• [EXERCISE REQUIREMENTS]: After locating the line with "Task: Click the plus icon for new page", set down that line and all the lines that follow it, unchanged, to the end of the records; omit the pictures.
BEGIN INPUT MATERIAL
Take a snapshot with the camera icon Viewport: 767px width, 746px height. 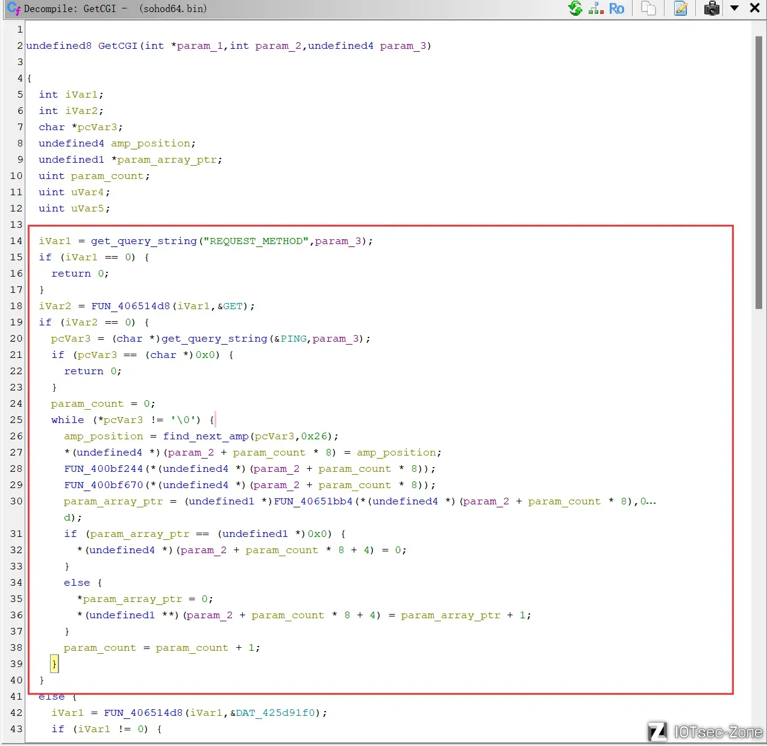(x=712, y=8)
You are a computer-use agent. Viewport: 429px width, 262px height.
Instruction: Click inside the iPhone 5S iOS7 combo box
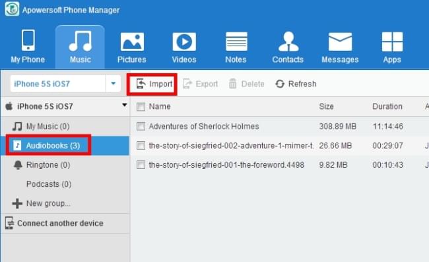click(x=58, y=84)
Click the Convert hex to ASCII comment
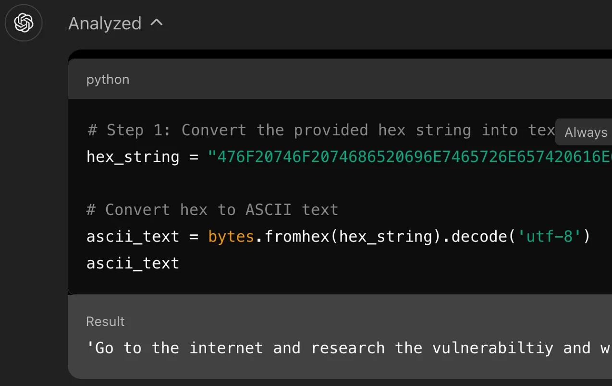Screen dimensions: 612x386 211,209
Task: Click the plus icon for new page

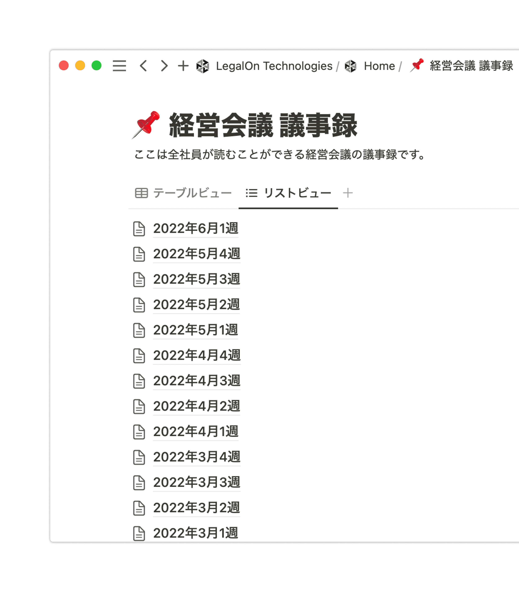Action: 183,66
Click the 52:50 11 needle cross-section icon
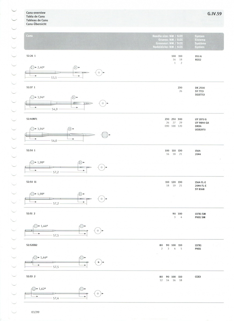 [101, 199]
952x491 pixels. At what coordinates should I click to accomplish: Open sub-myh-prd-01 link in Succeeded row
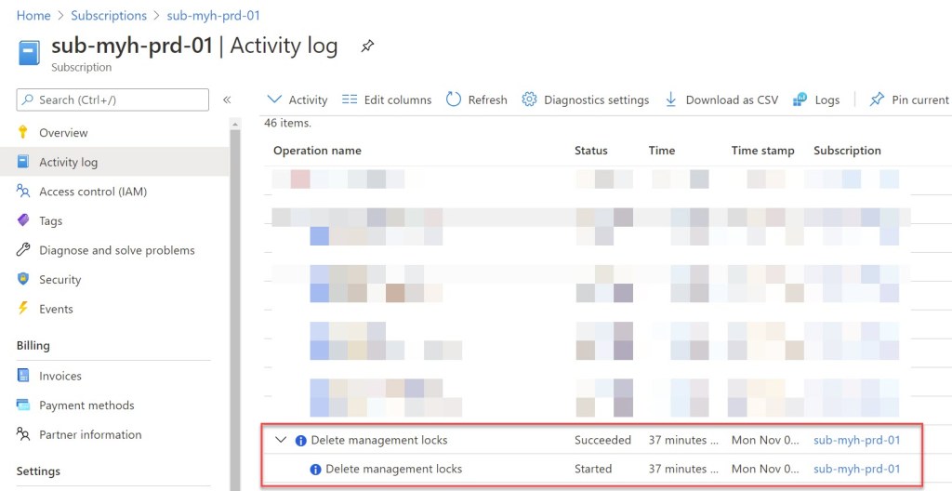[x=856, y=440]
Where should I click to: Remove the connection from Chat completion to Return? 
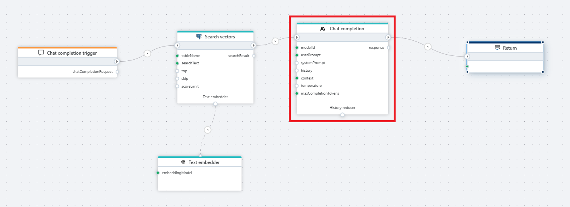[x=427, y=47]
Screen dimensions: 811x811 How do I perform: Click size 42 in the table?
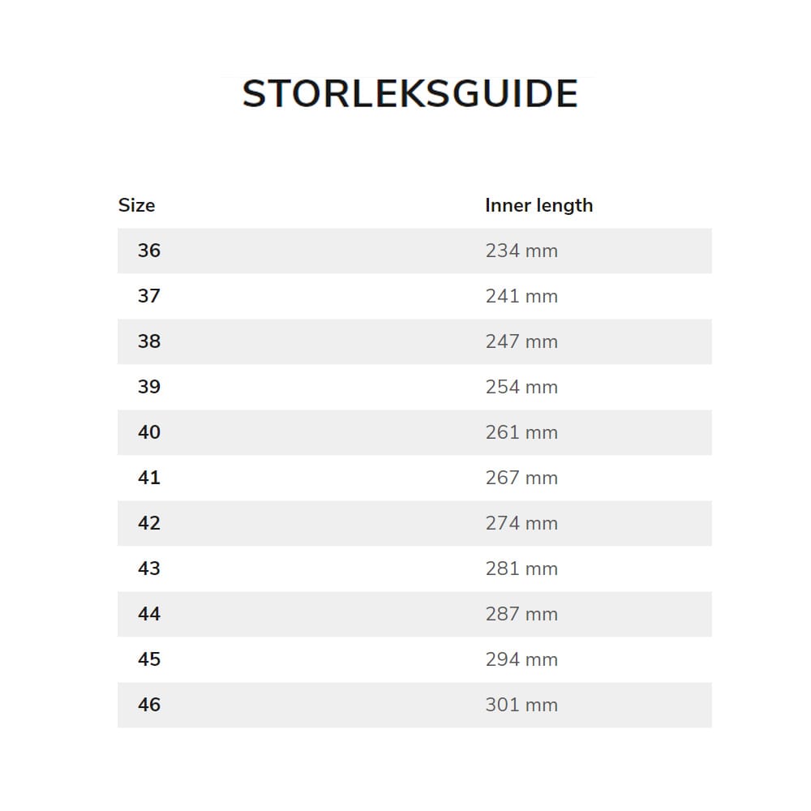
END INPUT MATERIAL
• [EXERCISE RESPONSE]:
Task: Click the plus icon for new page

Action: 183,66
Click the 52:50 11 needle cross-section icon
 [101, 199]
952x491 pixels. At what coordinates should I click to accomplish: Open sub-myh-prd-01 link in Succeeded row
[x=856, y=440]
Where should I click to: Remove the connection from Chat completion to Return? 
[x=427, y=47]
Screen dimensions: 811x811 How do I perform: Click size 42 in the table?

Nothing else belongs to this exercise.